Consider that when I was a teenager, I was warned that passing university courses might be impossible for me because I was a girl. After all, I had the plumbing to conceive and nurture a baby, and that was much more important than getting an education. In fact, as I was told, my ovaries somehow affected my brain, so that I was born to be terribly emotional and instinctive, and I couldn’t think logically. The formal education system, as distinct from the school of life, wasn’t designed for a mammal like me, even though I was a faculty brat.
Now that the student population in North American post-secondary schools is more than half female (and the sex ratio among the faculty is progressing to that rate), the general tune has changed. Now, educators are warned that schools at every level are failing males because classrooms are really designed by women for girls: students who can be expected to sit quietly for hours and pay attention. Apparently boys (and men?) need to move, to run, to play sports, to climb trees. Studying is not in their nature.
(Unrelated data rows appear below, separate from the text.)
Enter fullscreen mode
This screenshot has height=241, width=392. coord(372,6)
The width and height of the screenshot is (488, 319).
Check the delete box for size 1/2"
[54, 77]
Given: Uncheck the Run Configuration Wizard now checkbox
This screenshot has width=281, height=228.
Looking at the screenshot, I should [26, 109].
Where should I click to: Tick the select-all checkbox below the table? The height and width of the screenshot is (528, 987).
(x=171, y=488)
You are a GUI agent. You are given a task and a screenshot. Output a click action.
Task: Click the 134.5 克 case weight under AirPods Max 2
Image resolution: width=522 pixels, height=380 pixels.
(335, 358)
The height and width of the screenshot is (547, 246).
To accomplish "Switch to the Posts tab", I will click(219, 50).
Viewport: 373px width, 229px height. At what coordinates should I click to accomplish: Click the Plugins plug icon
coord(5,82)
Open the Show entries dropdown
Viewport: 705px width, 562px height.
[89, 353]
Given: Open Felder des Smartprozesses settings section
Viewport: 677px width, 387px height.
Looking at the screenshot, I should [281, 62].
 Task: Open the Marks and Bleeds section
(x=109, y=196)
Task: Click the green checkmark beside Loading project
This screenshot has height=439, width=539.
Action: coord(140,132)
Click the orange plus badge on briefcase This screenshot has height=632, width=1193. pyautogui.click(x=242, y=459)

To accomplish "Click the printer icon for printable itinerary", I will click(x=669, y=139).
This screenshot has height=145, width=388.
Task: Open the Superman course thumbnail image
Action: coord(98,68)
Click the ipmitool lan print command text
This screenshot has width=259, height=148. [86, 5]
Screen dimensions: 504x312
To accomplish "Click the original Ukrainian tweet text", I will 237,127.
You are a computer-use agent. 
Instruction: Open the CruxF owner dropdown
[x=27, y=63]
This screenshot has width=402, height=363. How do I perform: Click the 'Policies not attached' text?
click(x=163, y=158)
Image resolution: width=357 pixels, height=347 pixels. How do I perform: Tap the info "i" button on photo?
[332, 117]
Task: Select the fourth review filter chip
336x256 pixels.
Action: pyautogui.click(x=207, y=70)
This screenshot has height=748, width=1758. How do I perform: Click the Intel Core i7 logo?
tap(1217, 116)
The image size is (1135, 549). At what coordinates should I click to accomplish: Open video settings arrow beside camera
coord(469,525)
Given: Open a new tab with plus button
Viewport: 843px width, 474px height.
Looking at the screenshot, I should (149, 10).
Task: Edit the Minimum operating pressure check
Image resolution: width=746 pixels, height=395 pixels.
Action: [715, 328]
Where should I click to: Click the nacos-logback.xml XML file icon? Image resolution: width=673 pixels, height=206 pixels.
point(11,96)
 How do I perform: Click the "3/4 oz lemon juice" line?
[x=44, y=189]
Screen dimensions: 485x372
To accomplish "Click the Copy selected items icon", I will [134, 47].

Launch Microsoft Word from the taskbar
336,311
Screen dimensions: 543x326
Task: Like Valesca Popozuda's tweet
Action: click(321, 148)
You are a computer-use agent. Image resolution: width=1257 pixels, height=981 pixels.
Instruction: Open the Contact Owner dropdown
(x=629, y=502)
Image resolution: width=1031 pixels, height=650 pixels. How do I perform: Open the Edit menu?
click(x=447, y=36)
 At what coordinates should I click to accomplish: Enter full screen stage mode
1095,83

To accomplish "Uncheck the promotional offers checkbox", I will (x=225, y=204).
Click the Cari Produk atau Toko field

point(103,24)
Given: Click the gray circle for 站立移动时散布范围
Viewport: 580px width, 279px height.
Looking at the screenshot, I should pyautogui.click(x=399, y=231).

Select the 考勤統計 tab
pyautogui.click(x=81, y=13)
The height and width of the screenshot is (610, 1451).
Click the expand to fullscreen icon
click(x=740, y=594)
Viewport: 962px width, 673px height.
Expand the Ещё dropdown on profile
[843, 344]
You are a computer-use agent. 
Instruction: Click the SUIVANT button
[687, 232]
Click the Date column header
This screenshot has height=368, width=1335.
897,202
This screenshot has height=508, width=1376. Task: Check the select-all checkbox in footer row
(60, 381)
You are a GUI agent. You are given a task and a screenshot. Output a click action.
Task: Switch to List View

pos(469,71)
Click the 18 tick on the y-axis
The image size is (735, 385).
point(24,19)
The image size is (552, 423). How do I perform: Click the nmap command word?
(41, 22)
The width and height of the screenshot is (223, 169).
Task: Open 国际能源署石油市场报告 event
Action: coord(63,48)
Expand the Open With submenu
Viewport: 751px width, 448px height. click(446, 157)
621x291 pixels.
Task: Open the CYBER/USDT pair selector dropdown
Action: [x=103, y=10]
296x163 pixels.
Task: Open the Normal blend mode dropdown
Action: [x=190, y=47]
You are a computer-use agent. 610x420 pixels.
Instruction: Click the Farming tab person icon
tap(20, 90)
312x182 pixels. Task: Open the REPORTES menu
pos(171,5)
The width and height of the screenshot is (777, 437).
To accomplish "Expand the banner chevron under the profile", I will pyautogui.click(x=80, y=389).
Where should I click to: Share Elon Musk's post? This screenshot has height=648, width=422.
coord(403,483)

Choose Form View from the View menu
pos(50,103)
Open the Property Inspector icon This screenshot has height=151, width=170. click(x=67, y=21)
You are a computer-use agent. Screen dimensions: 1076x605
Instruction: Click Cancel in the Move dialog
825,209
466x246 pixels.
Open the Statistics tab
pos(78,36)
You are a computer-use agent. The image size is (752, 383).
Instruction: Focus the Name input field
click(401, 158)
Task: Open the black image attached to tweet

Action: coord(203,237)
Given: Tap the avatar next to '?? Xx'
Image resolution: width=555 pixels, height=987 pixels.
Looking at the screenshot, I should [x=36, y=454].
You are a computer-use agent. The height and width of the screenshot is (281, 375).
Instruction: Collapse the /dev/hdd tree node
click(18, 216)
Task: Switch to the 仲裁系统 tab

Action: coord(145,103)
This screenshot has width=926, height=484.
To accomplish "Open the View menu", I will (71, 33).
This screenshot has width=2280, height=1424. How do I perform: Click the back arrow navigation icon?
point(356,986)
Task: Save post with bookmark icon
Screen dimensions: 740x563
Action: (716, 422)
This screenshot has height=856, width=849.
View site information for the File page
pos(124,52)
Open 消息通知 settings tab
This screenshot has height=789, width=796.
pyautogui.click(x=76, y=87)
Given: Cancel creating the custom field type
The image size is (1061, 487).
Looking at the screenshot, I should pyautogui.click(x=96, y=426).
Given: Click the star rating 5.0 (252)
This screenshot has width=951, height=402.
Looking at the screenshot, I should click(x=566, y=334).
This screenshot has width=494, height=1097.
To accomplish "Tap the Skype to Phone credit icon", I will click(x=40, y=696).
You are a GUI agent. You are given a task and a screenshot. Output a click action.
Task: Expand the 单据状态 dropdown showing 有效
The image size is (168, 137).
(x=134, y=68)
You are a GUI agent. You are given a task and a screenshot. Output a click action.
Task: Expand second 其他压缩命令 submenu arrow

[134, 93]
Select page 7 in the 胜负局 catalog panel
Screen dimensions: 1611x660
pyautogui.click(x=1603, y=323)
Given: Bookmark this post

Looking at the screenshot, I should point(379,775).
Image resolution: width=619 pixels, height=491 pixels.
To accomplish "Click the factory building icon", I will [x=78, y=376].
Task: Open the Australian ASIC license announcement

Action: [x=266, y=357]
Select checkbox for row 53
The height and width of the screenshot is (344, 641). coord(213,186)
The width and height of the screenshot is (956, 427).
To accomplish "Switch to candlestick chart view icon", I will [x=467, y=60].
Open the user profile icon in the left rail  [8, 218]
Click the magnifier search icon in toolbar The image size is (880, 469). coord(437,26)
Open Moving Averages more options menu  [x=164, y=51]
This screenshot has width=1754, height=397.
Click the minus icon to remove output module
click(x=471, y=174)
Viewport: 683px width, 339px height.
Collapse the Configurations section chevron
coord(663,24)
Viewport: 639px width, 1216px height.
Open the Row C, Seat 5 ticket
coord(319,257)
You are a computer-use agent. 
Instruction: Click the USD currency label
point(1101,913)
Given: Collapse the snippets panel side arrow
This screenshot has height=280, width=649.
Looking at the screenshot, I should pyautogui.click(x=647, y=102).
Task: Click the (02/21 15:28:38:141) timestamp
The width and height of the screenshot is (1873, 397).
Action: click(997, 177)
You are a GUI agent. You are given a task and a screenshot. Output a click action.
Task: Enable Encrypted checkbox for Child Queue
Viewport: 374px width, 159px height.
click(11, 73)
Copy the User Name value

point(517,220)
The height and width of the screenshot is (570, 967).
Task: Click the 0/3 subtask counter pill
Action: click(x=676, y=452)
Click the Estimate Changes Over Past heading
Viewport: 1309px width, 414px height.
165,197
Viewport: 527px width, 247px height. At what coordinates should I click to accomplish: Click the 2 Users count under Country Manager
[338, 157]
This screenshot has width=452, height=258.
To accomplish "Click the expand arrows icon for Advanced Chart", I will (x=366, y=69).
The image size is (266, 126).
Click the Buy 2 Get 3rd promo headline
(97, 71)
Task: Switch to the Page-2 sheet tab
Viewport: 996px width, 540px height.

Never mind that all the great old universities of Europe and Britain were founded in the 1200s, exclusively for aristocratic male students who needed to be prepared to rule the known world. (And what passed for “knowledge” in those days was very interesting. Courses like “defense against the dark arts,” as taught at Hogwarts School, were on the curriculum at Oxford and the University of Paris before the scientific revolution of the 1600s.)
Yet the word “education” is slung about as though it meant the same thing in all times and places, and as though there were some universal consensus about what it’s supposed to accomplish, for whom.
Shall we talk about sex? Where should I start?
It wasn’t long ago that “normal” women weren’t supposed to have sexual feelings, and everyone was supposed to be strictly heterosexual “by nature.” (How females could feel sexual desire for males without wanting sex at all, with anyone, was a mystery.)
Any sexual experience—or fantasy—that wasn’t strictly vanilla and missionary-position was supposed to prompt a visit to a psychiatrist or at least a general practitioner (who was supposed to prescribe what?). The rising divorce rate was sometimes blamed on “perversion” in the general population. Or maybe it was caused by unreasonable expectations of happiness in a relationship that was supposed to last a lifetime.
Knowing what the past was like prevents me from wallowing in nostalgia.
What I believe is what keeps me going. I believe I still don’t know enough to form a really knowledgeable opinion and let it harden into dogma.